• **PROBLEM TO SOLVE**
Render the items from the line with "Open the 状态 status dropdown" to the line with "The height and width of the screenshot is (587, 1044).", both included, as a JSON list of strings with one string per line and no blank lines, leaving the pictures out.

• **DATA SECTION**
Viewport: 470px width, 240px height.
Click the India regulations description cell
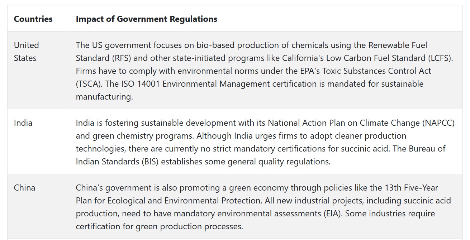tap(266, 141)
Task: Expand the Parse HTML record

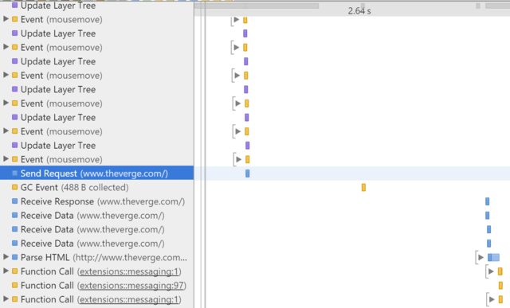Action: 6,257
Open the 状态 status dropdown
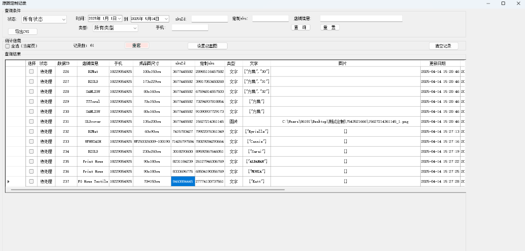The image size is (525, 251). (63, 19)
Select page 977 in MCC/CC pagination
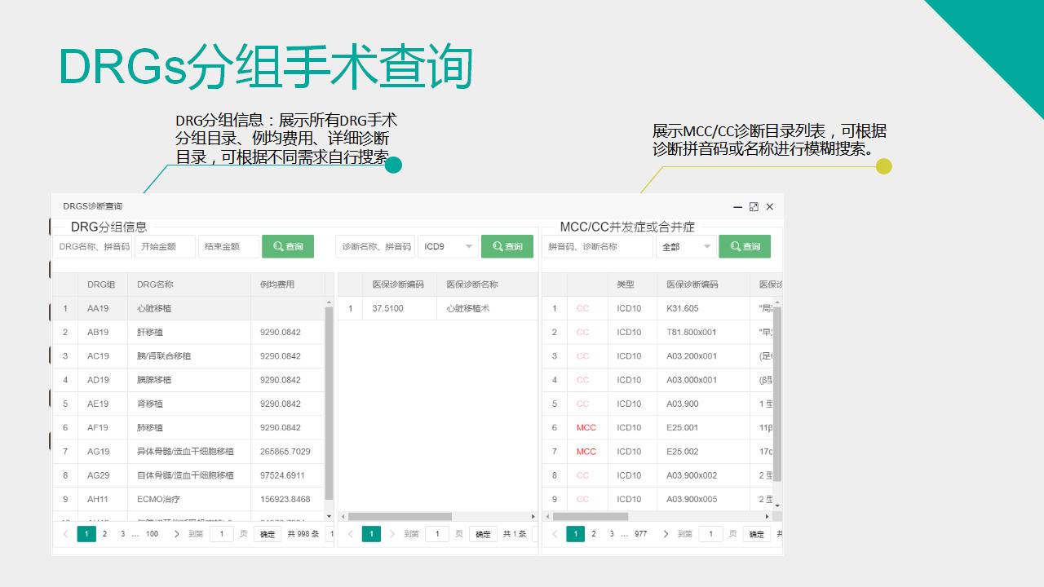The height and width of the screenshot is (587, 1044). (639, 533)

==

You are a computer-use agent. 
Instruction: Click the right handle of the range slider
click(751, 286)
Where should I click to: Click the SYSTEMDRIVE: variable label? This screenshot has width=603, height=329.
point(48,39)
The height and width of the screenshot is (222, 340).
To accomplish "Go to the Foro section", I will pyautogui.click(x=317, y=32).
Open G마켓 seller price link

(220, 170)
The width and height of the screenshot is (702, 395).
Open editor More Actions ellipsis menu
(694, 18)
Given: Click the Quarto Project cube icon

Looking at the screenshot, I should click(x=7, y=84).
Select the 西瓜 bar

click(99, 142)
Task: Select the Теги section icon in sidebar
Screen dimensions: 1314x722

• **RESPONSE TO THE EXERCISE**
[
  "Open the 状态 status dropdown",
  "The image size is (525, 251). (63, 19)",
  "Select page 977 in MCC/CC pagination",
  "The height and width of the screenshot is (587, 1044). (639, 533)"
]